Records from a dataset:
#####

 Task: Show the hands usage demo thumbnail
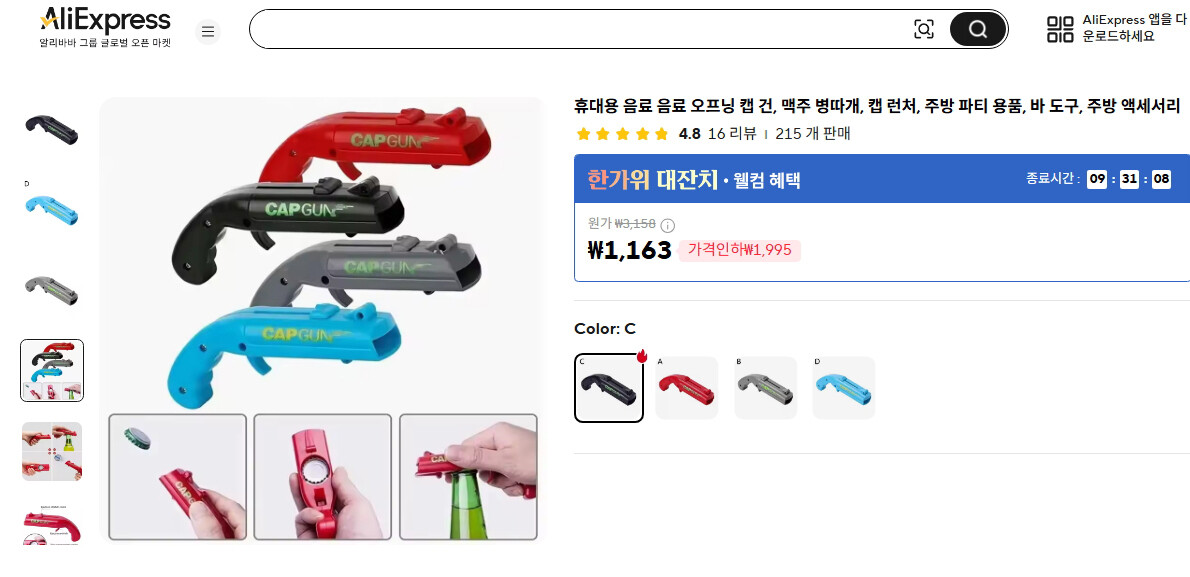52,452
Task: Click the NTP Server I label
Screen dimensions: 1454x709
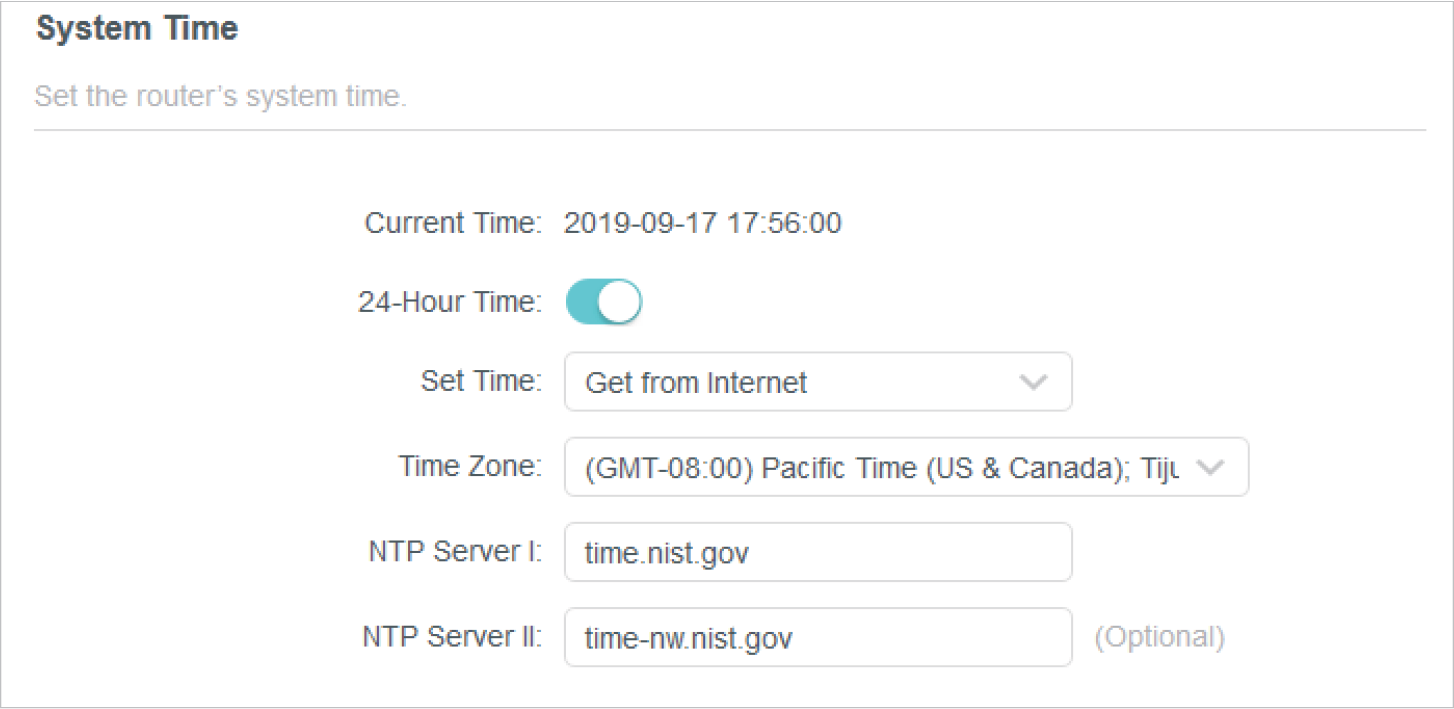Action: pos(455,552)
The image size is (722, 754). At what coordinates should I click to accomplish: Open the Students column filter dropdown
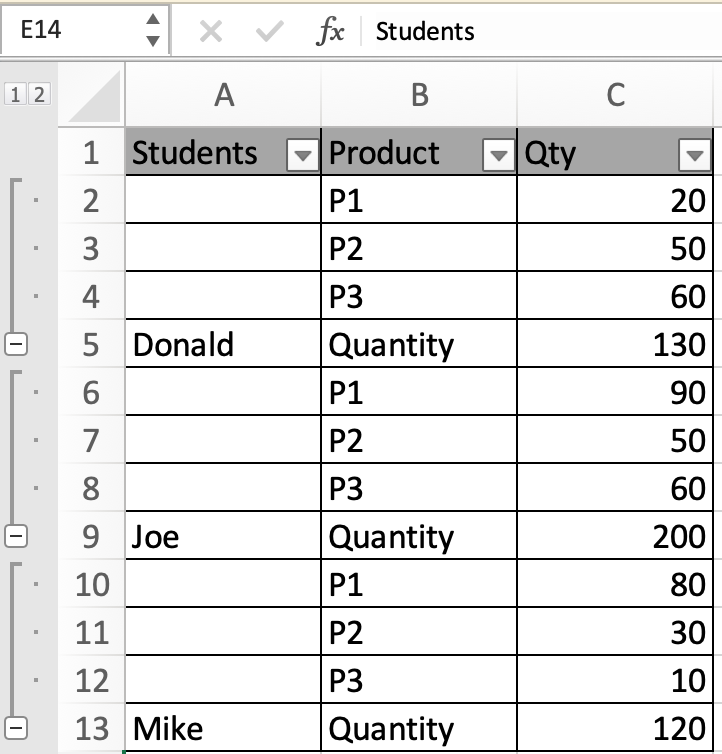pos(303,155)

#####

What is expected: Each record should be written out again exactly, though without its pictures.

Task result:
 Task: Show the hands usage demo thumbnail
52,452
Task: Click the NTP Server I label
Screen dimensions: 1454x709
Action: pos(455,552)
The image size is (722, 754). At what coordinates should I click to accomplish: Open the Students column filter dropdown
pos(303,155)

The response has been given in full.